Omicidio Pasolini, Pelosi: “All’idroscalo c’erano tre automobili e una motocicletta”

By | 1 dicembre 2014

Sono passati 39 anni dalla morte di Pier Paolo Pasolini, celebre attore, regista e scrittore italiano ma è ancora mistero su cosa accadde la notte del 2 novembre 1975 all’idroscalo di Ostia (Roma).

Pino Pelosi, considerato l’omicida di Pasolini, ha rivelato nelle ultime ore che quella notte all’Idroscalo di Ostia “c’erano tre automobili, una motocicletta e almeno sei persone, ma non sono in grado di dire chi fossero”.

Pelosi è stato interrogato, in veste di testimone dai pm nella nuova indagine sull’uccisione di Pier Paolo Pasolini.

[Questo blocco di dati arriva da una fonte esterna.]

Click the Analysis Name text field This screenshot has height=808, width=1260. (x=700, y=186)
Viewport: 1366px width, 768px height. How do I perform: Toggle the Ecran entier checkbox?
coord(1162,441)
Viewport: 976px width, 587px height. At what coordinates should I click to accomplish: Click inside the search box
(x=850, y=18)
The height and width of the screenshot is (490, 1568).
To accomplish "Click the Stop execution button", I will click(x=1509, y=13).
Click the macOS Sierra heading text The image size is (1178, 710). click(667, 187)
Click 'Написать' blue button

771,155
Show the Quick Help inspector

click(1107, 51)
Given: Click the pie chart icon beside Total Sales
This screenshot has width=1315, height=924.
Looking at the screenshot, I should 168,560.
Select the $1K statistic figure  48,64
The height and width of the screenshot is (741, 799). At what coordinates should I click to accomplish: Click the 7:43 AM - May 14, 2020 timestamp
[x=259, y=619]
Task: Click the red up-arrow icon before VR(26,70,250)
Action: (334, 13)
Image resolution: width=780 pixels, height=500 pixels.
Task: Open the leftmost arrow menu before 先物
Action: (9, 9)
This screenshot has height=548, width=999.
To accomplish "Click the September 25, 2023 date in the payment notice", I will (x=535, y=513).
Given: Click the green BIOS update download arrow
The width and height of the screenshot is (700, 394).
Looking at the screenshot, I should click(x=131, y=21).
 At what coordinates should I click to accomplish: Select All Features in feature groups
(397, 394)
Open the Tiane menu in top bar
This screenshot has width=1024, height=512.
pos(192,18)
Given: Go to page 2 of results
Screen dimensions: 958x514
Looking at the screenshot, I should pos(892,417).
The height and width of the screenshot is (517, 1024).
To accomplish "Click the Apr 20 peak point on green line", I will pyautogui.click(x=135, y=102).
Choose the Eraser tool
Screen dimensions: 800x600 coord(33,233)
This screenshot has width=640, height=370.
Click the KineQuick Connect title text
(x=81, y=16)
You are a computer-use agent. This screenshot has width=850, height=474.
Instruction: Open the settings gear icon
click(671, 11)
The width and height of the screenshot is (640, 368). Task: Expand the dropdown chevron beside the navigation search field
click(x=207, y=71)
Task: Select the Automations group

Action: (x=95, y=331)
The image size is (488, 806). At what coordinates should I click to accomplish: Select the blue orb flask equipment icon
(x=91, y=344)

“Presumo che sulla motocicletta ci fossero i fratelli Borsellino, perché li avevo visti seguirci lungo tutto il tragitto dalla stazione Termini ad Ostia, ma non posso esserne certo”, ha affermato Pino Pelosi, aggiungendo poi: “Era buio pesto e ho visto solamente i mezzi arrivare sul posto, poi due persone prendere Pasolini e trascinarlo fuori dall’abitacolo. In un primo momento sono riuscito ad allontanarmi, fuggendo. Da dove mi trovavo sentivo Pier Paolo gridare e chiedere aiuto, ma nulla di più”.